If I lost my phone and someone found it and called the first number under ‘favourites’ they would not be speaking to my husband or my mum in Somerset but to one Mr. Samir Khan from Kolkata – the very man I would want them to call because he would have it back to me in no time.

I have become so reliant on this man that I sometimes relinquish sections of my brain and become ineffectual and floppy when it comes to tasks such as paying my Vodaphone bill because I know he will sort it out for me. If the AC is leaking I call him up, point to the problem and shuffle off.   
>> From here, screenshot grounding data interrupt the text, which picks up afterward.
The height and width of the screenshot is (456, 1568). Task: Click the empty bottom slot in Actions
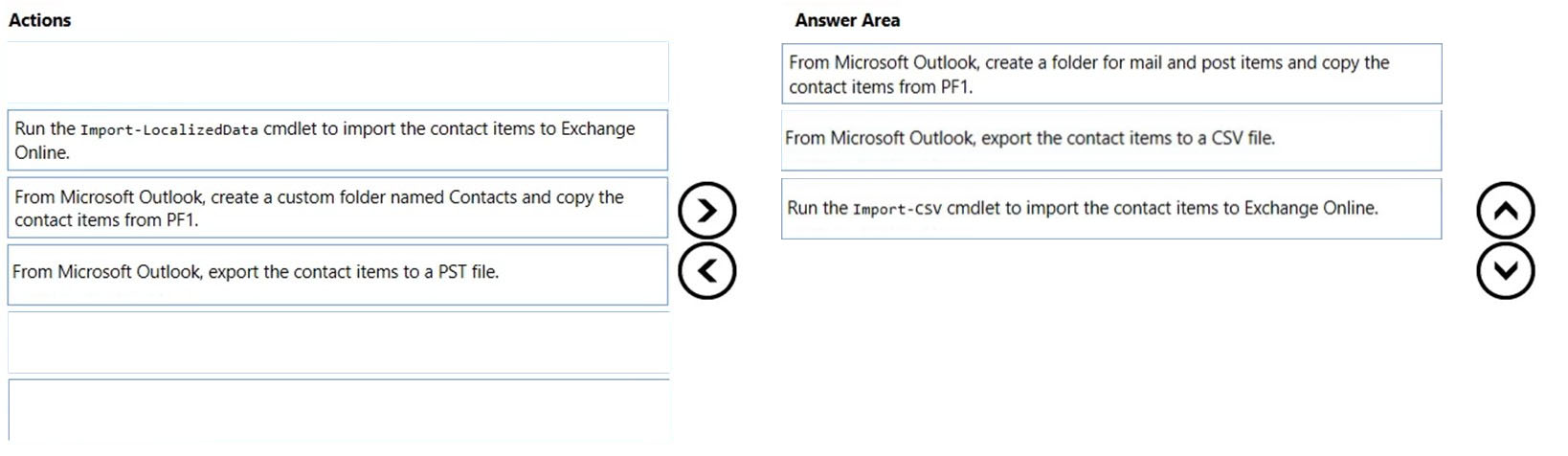(338, 410)
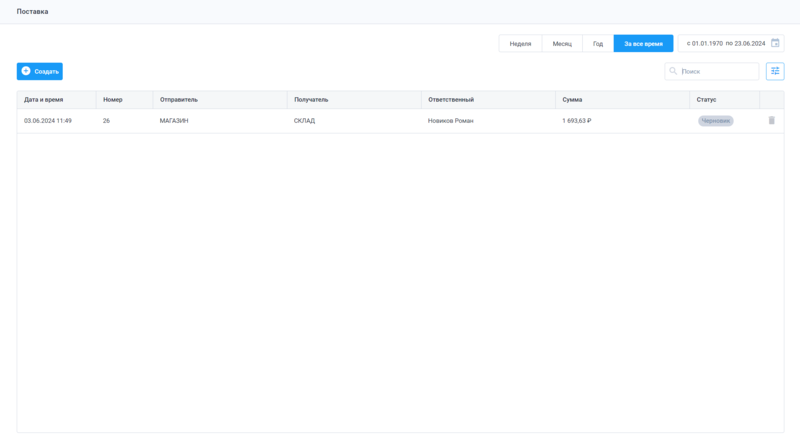800x442 pixels.
Task: Click the Сумма column header
Action: click(572, 100)
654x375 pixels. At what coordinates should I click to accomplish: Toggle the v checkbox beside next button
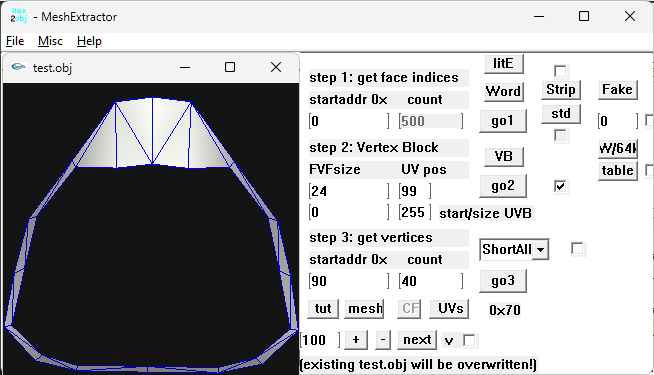[x=469, y=340]
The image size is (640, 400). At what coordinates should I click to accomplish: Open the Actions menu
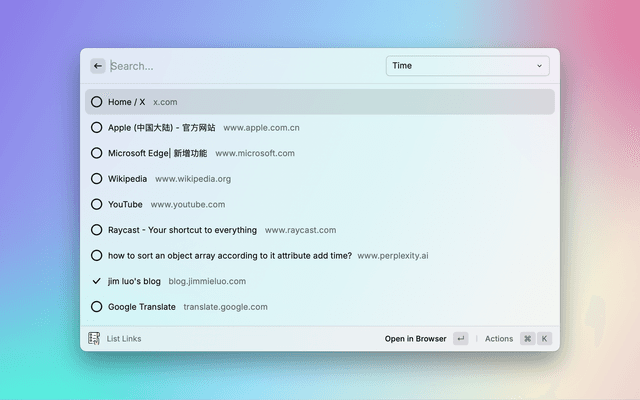click(499, 339)
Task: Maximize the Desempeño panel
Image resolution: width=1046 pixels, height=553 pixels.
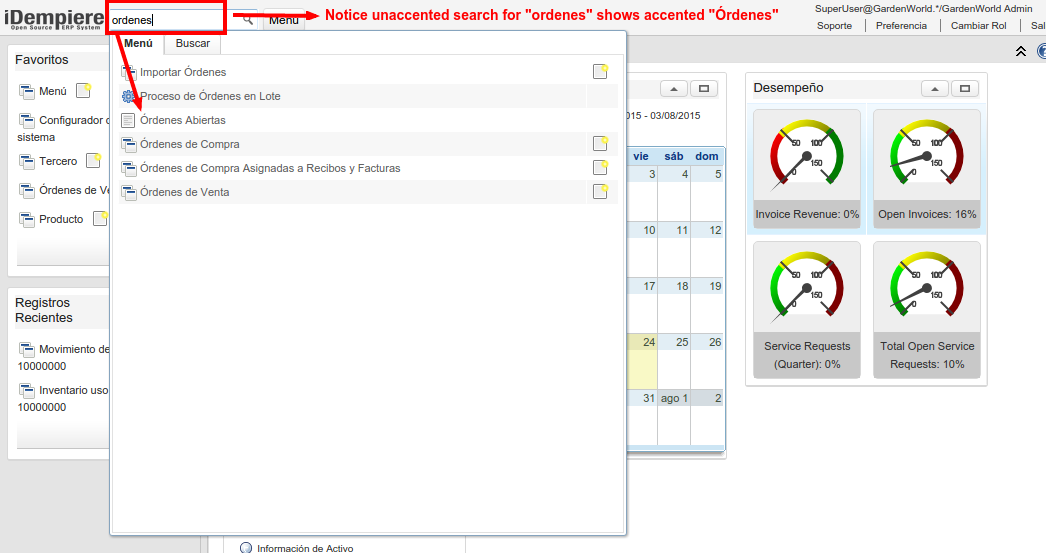Action: pos(965,89)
Samir is employed to drive the car. His job description does not include getting stuff fixed, babysitting, sorting out the Wi-Fi, paying bills or putting Sir to bed that time when I was out of town and he’d had a few. But still he does it. And what’s more, he tells me he is happy to do it. I doubt I’d be so amenable if my old boss at the local newspaper had asked me to fix his television, mow his lawn, walk his dog or whatever. 

Over the Easter holidays I was back in the UK in my role as mummy-the-servant. I woke the kids up with a cup of tea, picked up the dirty laundry, made the breakfast, washed up, drove them to wherever they wanted to be, acquired whatever they needed, entertained and fed them and paid their bills. Much as I love ‘em, I was glad the day I dropped them back to school and headed to Heathrow where I flopped on a plane, watched three films back to back and necked a few miniatures. Nine hours airtime is all it takes for me to transmogrify into, well I suppose, a dependent child myself. 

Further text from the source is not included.